One murky morning in the January of 2006, I started randomly in a car headed towards Bakhtiarpur. The gloom was natural for winter, but it also seemed to be thick with the dust of a people’s smashed spirit.

Barely weeks ago, Bihar had said a resounding “no” to a politician who had been undoing it stitch by stitch for so long, the people had little memory of a social fabric. But the stunned voter did not fully comprehend what he had done, what her defiant vote might beget.

I went to the town where Nitish Kumar grew up; I went to the village where his forefathers came from. I asked pointed questions of a farm worker in Bhojpur, accosted a milkman on the edges of Patna.

It was a trip through a broken land: holes for highways, one-legged bridges, crime on its toes, growth on its heels. But what stood out was that the people were short on trust. They said they did not know how much hope they could invest in Nitish Kumar. But they knew they wanted out a man named Lalu Prasad. The tussle between despair and daring was palpable.

They had used democracy to break a long eclipse, but could this achievement mean their lives changed as well. And if yes, how long before ransom was not the only thriving business in the state? There was no telling.

The Bihar voter of 2005 was deeply anguished and embarrassed by the clown representing them. But they had elected him three times, had they not? Wasn’t all the damage and indignity self-inflicted? Had they not failed themselves.

A few days ago, I spoke to a senior Muslim voter in Muzaffarpur. “I voted for Lalu Prasad’s party three times. We trusted him with our lives in the early 1990s and owed him our vote,” said Syed Hasan Jafri. “But we were tired of this slavish loyalty… one should not cast one’s ballot out of fear. That damages the society.”

If people such as Jafri took a small and shaky step in 2005, that sense of collective helplessness was utterly rejected five years later when Nitish Kumar was returned to office.

I have visited Bihar four times since and see signs of a revival everywhere: a booming housing market, gleaming shop windows, inflation, women out in the evenings, two new roads to my village in Champaran.

One can furnish piles of data here, such as double-digit growth in 2005-10, near 100 per cent fall in the kidnapping trade. But the numbers spring from a bigger achievement: the people’s regained faith in their ability to govern themselves well. This nourishes India’s true achievement: democracy.

In this turnaround also lies a new challenge. In electoral politics it’s called the hope fatigue. If Bihar is peaceful today, so are most other states. If Bihar is growing, so are many others, only from a much higher base. While Bihar is still talking agriculture, other poor sates such as Odisha are rapidly industrialising. People do not vote out of fear for long. I asked one ruling party MLA, Rajib Ranjan of Islampur, if his government is alert to this. “We are very much aware,” he said. “The second term of Nitish government is all about development, not about keeping Lalu Prasad out.”

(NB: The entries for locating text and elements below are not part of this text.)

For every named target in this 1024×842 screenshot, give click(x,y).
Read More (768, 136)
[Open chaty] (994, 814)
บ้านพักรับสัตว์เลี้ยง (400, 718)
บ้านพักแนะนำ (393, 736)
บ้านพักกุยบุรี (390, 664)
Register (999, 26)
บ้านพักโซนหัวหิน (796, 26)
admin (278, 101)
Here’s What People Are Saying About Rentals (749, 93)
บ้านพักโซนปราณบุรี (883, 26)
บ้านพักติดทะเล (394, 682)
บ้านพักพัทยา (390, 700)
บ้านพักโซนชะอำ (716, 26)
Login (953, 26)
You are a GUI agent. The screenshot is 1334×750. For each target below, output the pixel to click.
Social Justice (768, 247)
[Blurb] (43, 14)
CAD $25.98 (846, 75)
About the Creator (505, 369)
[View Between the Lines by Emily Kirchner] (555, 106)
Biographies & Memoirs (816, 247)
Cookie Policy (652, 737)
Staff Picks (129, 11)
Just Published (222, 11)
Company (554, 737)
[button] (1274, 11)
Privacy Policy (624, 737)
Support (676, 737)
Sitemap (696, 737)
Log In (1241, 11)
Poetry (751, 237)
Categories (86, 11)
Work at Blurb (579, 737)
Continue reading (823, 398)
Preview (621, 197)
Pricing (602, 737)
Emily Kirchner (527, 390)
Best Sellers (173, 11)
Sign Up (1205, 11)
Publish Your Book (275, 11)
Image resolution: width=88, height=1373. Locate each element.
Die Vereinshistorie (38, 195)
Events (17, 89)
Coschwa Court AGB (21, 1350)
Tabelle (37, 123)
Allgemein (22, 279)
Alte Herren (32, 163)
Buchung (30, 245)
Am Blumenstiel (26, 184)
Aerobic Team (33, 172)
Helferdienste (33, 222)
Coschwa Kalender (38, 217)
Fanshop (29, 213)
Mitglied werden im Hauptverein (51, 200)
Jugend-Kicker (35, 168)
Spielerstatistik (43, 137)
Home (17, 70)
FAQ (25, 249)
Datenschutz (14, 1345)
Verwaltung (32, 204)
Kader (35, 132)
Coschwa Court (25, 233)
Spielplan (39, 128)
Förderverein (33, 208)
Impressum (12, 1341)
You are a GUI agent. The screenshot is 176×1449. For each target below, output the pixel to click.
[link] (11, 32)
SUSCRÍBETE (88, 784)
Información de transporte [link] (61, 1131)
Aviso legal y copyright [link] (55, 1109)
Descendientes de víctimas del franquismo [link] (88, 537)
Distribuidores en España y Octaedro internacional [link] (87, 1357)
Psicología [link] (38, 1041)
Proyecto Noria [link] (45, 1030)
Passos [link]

Good intentions. But people will soon wish to see work beyond roads and prosperity beyond a Patna property boom. Roads must lead to factories and offices where young people make goods and write software. Freedom from hunger and fear, if fully achieved, could soon be taken for granted.

Elsewhere in the world, and to some extent in New Delhi, there is doubt if governments can take care of people. In Bihar it’s if people can take care of their government.